The prevalence, age of onset, and clinical symptoms of many neuropsychiatric diseases substantially differ between males and females. Factors influencing the relationships between brain development and function and sex or gender may help us understand the differences between males and females in terms of risk or resilience factors in brain diseases.
The role of sex and gender is a fundamental issue in medicine. The prevalence, age of onset, and clinical symptoms of many neuropsychiatric diseases substantially differ between males and females. Examples of male-biased conditions include early-onset disorders that involve some kind of neurodevelopmental impairment, such as autism, attention deficit/hyperactivity disorder, conduct disorder, specific language impairment, Tourette syndrome, dyslexia, or schizophrenia; examples of female-biased conditions include emotional disorders such as depression, anxiety disorder, and anorexia nervosa, which usually start during puberty or later in life., Factors influencing the relationships between brain development and function and sex may help to understand the differences between males and females in terms of risk or resilience factors to brain diseases.
Unfortunately, in preclinical research, in most cases, researchers avoid experimenting with female animals and consider that there are no sex differences in brain function outside of reproductive behavior, with single-sex studies of male animals outnumbering those of females by 5.5 to 1. Moreover, studies of both sexes frequently fail to analyze results by sex. Yet, Ruygrok et al have conducted a metaanalysis of sex differences in brain structure and observed that, on average, males have larger total brain volumes compared with females. Regional sex differences in volume and tissue density include the amygdala, hippocampus, and insula, which are known to be involved in sex-biased neuropsychiatric conditions.
Because sexual differentiation of the genitals takes place earlier in intrauterine life than sexual differentiation of the brain, these two processes can be influenced independently of each other. In the male brain, testosterone can be converted via aromatase to estradiol, which exerts its actions via estrogen receptors (ERs); or via 5α-reductase to dihydrotestosterone (DHT), which exerts its effects via androgen receptors.
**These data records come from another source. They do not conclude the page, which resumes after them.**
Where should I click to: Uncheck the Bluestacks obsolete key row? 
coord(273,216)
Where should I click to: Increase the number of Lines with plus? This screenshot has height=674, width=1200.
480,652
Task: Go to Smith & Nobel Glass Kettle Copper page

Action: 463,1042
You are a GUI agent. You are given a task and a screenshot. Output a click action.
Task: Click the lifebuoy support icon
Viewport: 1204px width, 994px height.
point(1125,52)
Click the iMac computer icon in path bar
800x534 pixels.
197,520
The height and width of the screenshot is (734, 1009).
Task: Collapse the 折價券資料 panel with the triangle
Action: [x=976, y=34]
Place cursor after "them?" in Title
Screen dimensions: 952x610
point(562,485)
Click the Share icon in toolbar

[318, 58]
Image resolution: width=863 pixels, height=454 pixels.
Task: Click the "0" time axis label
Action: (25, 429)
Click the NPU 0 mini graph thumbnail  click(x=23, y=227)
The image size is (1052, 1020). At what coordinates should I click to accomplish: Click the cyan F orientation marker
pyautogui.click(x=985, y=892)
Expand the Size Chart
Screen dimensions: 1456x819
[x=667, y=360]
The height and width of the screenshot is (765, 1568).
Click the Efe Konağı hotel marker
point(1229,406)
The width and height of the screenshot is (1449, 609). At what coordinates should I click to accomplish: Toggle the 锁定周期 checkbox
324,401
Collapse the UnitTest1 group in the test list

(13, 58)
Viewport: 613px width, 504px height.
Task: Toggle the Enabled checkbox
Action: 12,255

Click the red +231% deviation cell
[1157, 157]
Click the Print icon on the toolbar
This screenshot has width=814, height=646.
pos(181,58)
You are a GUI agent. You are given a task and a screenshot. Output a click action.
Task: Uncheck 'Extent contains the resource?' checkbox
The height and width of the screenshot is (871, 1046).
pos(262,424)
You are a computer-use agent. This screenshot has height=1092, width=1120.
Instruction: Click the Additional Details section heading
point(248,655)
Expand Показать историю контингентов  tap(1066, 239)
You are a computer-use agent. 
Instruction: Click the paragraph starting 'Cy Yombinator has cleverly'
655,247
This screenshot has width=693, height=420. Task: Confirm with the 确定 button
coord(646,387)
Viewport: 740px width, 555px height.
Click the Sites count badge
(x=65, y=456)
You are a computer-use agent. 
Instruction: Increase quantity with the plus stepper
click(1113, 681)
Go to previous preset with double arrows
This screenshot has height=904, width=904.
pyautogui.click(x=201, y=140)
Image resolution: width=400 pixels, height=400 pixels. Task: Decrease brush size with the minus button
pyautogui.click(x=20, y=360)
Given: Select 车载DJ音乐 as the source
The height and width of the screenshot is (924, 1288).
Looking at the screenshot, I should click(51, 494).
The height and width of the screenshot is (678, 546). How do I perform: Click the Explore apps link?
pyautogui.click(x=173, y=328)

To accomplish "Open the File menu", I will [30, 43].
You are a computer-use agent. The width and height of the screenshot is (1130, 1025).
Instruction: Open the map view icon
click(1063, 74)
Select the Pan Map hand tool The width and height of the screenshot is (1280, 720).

Testosterone and its aromatization to estradiol play a specific organizational role during a critical period of development in sexing of the human brain, with a greater degree of exposure enhancing masculinization. Estradiol is not necessary for the organizational effects of testosterone, whereas androgen receptors are responsible for brain masculinization in humans. It seems that the brain will develop as a female brain in the absence of testosterone. However, according to Joel et al the brain could be a mixture of relative degrees of masculinization in certain areas and feminization in others. Activational actions of testosterone occur after puberty when the hormone acts transiently and reversibly on circuits that have already been established. After puberty, androgen receptors are required for activation of male-typical behavior, in both males and females (see Morford and Mauvais Jarvis, in this issue, p 415). In females, apart from sexual behavior, many other aspects of brain functioning such as fine motor control, pain mechanisms, seizure activity, mood, cognitive function, and neuroprotection are influenced by estrogens. Females also produce androgens, both as a necessary precursor to estradiol and from the adrenal glands.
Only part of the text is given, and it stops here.